Now let’s compare Biden’s lead to how accurate this model was in the past. If Biden’s lead is greater than the historical error this indicates a high probability Biden wins that state. The direction of the error could underestimate or overestimate Biden. Historically this model is equally likely to underestimate or overestimate a candidate. It’s equally likely Biden and Trump are underestimated. This comparison uses the models fit 28 days before the election in 2008-2016. We roughly assume that if Biden’s lead is bigger than the error he wins and the other states are split among the candidates.
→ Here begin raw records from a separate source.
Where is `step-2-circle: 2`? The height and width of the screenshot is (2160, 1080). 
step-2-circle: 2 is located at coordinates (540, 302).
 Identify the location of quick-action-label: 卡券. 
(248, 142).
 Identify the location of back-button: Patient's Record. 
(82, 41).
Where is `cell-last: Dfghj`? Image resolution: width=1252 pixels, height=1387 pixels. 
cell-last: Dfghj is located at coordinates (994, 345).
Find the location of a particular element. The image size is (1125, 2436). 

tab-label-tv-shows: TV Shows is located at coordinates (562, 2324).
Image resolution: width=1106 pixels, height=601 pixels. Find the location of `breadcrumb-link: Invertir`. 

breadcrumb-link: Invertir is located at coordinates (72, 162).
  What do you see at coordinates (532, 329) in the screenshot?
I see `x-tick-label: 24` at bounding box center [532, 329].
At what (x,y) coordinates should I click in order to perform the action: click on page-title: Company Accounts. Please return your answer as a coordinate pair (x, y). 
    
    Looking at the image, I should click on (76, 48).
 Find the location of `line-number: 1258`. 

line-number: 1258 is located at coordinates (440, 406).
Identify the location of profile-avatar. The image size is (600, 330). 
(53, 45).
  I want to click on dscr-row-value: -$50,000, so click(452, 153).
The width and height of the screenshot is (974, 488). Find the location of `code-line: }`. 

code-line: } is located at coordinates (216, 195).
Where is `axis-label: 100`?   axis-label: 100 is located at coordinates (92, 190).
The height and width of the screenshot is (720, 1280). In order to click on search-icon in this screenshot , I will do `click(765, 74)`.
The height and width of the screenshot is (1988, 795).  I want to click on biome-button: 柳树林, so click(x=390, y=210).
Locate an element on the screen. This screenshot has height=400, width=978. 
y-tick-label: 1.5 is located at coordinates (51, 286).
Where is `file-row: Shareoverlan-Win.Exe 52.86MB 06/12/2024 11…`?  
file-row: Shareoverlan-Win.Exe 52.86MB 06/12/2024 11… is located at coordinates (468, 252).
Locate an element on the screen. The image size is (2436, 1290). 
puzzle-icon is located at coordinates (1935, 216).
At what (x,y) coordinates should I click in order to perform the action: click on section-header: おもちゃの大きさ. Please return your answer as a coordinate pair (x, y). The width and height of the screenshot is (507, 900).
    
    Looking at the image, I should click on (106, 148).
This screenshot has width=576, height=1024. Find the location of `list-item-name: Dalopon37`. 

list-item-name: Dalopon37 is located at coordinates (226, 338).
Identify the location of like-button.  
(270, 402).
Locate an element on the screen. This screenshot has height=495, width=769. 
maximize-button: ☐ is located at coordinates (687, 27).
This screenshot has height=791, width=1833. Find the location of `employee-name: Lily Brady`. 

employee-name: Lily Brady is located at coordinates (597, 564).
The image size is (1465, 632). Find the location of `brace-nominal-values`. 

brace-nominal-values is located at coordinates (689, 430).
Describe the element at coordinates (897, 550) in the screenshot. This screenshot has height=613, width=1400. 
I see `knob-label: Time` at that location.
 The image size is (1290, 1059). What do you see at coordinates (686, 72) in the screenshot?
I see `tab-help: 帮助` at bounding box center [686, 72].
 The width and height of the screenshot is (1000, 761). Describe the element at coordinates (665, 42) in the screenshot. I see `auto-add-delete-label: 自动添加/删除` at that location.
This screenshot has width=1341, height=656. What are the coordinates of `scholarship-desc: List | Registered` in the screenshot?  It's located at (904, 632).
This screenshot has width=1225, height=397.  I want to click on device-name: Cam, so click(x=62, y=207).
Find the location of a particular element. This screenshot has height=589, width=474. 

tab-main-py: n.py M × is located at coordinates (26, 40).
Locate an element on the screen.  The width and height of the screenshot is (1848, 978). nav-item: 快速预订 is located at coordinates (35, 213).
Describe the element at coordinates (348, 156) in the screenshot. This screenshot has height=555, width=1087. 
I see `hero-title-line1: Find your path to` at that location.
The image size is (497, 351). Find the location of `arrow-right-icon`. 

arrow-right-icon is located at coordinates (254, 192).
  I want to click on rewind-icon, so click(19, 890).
Some interesting comparisons in the key states of AZ, CO, GA, FL, IA, NC, NH, NV, OH, PA, VA, WI :

If the model’s performance at 2008 levels, Biden’s lead is larger than the error in: IA, PA

In this scenario, Biden is likely to win but it is close. He should still pick up about half of the other key states since the error can go both ways.

If the model’s performance is at 2012 levels, Biden’s lead is larger than the error in: AZ,CO, FL, IA, NC, NH, NV, OH, PA, VA, WI

In this scenario Biden wins every state is he classified as likely to win. This leans to a blowout of approximately 374 electoral college votes.

If the model’s performance is at 2016 levels: , Biden’s lead is larger than the error in: AZ, CO, FL, GA, NV, IA, VA

In this scenario, Biden is likely to win.

If the model’s performance at the average compared to 2008-2016:

AZ, CO, FL, GA, IA, NC, PA, VA

In this scenario, Biden is likely to win.

Basically the lead we are seeing for Biden surpasses the historical error of this model. Now it is possible for the model to perform worse this year. But this along with the uncertainty estimates from within the model paints a picture that Biden is the likely winner. Trump has a chance, but it is smaller than Biden’s.